On 12/19/2013 02:21 PM, Chris Murphy wrote:
>
> On Dec 19, 2013, at 2:26 AM, Chris Kastorff <encryp...@gmail.com> wrote:
>
>> btrfs-progs v0.20-rc1-358-g194aa4a-dirty
>
> Most of what you're using is in the kernel so this is not urgent but
if it gets to needing btrfs check/repair, I'd upgrade to v3.12 progs:
> https://www.archlinux.org/packages/testing/x86_64/btrfs-progs/

Adding the testing repository is a bad idea for this machine; turning
off the testing repository is extremely error prone.

Instead, I am now using the btrfs tools from
git://git.kernel.org/pub/scm/linux/kernel/git/mason/btrfs-progs.git's
master (specifically 8cae184), which reports itself as:

deep# ./btrfs version
Btrfs v3.12

>
>> sd 0:2:3:0: [sdd] Unhandled error code
>> sd 0:2:3:0: [sdd]
>> Result: hostbyte=0x04 driverbyte=0x00
>> sd 0:2:3:0: [sdd] CDB:
>> cdb[0]=0x2a: 2a 00 26 89 5b 00 00 00 80 00
>> end_request: I/O error, dev sdd, sector 646535936
>> btrfs_dev_stat_print_on_error: 7791 callbacks suppressed
>> btrfs: bdev /dev/sdd errs: wr 315858, rd 230194, flush 0, corrupt 0,
gen 0
>> sd 0:2:3:0: [sdd] Unhandled error code
>> sd 0:2:3:0: [sdd]
>> Result: hostbyte=0x04 driverbyte=0x00
>> sd 0:2:3:0: [sdd] CDB:
>> cdb[0]=0x2a: 2a 00 26 89 5b 80 00 00 80 00
>> end_request: I/O error, dev sdd, sector 646536064
>
> These are hardware errors. And you have missing devices, or at least
> a message of missing devices.

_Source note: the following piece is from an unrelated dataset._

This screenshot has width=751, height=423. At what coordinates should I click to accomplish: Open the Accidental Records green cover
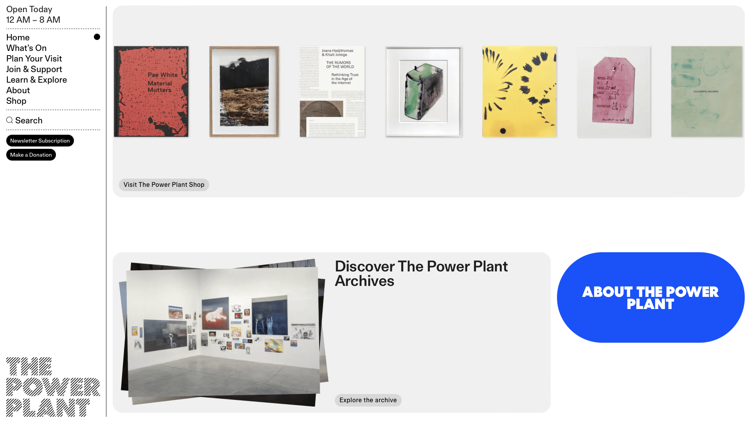pos(707,92)
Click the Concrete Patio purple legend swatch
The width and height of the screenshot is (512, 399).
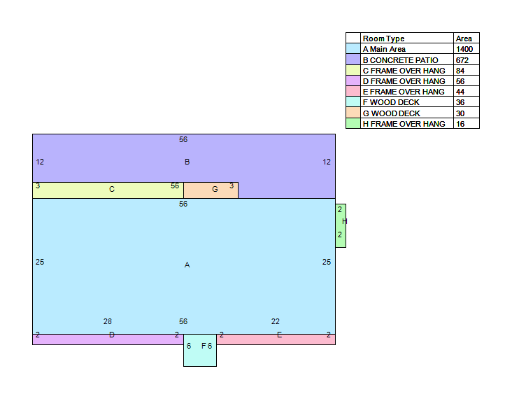point(353,60)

So if a device went bad, and a new one
> added without deleting the missing one, then the new device only has
> new data. Data hasn't been recovered and replicated to the
> replacement. So it's possible with a missing device that's not
> removed, and a 2nd device failure, to lose some data.
>

This is not what happened, as I explained earlier; I shall explain
again, with more verbosity:

- Array is good. All drives are accounted for, btrfs scrub runs cleanly.
btrfs fi show shows no missing drives and reasonable allocations.
- I start btrfs dev del to remove devid 9. It chugs along with no
errors, until:
- Another drive in the array (NOT THE ONE I RAN DEV DEL ON) fails, and
all reads and writes to it fail, causing the SCSI errors above.
- I attempt clean shutdown. It takes too long for because my drive
controller card is buzzing loudly and the neighbors are sensitive to
noise, so:
- I power down the machine uncleanly.
- I remove the failed drive, NOT the one I ran dev del on.
- I reboot, attempt to mount with various options, all of which cause
the kernel to yell at me and the mount command returns failure.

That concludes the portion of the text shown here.